> [Belge bölümü]
══════

Ürdün sınırında kaçakçılarla meydana gelen çatışmada bir subay yaşamını yitirdi

Ürdün-Suriye sınırındaki Cabir Sınır Kapısı’ndaki kontroller uzun süredir sıkılaştırılmış durumda. (Getty)
Ürdün-Suriye sınırındaki Cabir Sınır Kapısı’ndaki kontroller uzun süredir sıkılaştırılmış durumda. (Getty)
TT

Ürdün sınırında kaçakçılarla meydana gelen çatışmada bir subay yaşamını yitirdi

Ürdün-Suriye sınırındaki Cabir Sınır Kapısı’ndaki kontroller uzun süredir sıkılaştırılmış durumda. (Getty)
Ürdün-Suriye sınırındaki Cabir Sınır Kapısı’ndaki kontroller uzun süredir sıkılaştırılmış durumda. (Getty)

Ürdün’ün kuzeydoğu sınırında meydana gelen çatışmada Ürdünlü bir subay öldü, üç kişi de yaralandı.
 Silahlı Kuvvetleri Genel Komutanlığı'ndan resmi bir kaynağın Şarku’l Avsat’a verdiği bilgilere göre ülkenin kuzeydoğu sınırında sabah saatlerinde bir grup kaçakçı sınır muhafız güçlerine ateş açtı. Askerlerin ateşle karşılık vermesinin üzerine kaçakçılar Suriye tarafına kaçtı.

══════

> [Veri kümesi]
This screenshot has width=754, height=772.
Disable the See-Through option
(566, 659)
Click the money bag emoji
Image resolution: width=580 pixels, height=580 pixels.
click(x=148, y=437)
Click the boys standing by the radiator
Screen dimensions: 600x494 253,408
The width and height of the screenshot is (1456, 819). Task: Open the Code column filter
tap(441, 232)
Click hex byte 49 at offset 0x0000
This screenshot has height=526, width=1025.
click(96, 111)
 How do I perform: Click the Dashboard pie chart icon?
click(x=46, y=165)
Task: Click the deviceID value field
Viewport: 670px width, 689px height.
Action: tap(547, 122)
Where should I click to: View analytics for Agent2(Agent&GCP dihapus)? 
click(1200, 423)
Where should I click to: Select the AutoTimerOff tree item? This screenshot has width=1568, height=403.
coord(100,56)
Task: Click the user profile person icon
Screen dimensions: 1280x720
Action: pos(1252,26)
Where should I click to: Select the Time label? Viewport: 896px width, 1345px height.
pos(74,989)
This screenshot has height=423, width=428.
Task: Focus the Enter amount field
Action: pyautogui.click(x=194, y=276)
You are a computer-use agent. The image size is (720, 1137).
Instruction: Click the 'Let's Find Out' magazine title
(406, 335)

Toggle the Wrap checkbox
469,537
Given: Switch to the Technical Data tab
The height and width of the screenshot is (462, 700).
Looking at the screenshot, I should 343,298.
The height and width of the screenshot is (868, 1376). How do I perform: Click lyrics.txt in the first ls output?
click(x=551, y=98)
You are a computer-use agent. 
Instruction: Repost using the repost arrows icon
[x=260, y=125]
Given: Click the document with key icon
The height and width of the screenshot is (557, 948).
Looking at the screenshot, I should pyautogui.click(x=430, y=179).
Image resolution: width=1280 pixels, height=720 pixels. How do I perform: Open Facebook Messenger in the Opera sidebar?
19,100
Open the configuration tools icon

══════

> [Yapılacaklar]
a: Ürdün sınırındaki çatışma haberine göre aşağıdaki soruları yanıtlayın.
(i) Kontrollerin uzun süredir sıkılaştırıldığı belirtilen sınır kapısının adı nedir?
(ii) Çatışmada kaç kişi yaralandı?
(iii) Askerler ateşle karşılık verince kaçakçılar nereye kaçtı?
b: Ürdün sınırındaki çatışma haberinde "Ürdün’ün kuzeydoğu sınırında" ile "Suriye tarafına kaçtı." arasındaki kısmı, bu ifadeler de dahil olmak üzere hiçbir değişiklik yapmadan yeniden yazın.
Veriler, Ürdün sınırındaki çatışma haberinden ayrı bir malzemedir.

> [Yanıtlar]
a:
(i) Cabir Sınır Kapısı
(ii) Üç kişi
(iii) Suriye tarafına

b:
Ürdün’ün kuzeydoğu sınırında meydana gelen çatışmada Ürdünlü bir subay öldü, üç kişi de yaralandı.
 Silahlı Kuvvetleri Genel Komutanlığı'ndan resmi bir kaynağın Şarku’l Avsat’a verdiği bilgilere göre ülkenin kuzeydoğu sınırında sabah saatlerinde bir grup kaçakçı sınır muhafız güçlerine ateş açtı. Askerlerin ateşle karşılık vermesinin üzerine kaçakçılar Suriye tarafına kaçtı.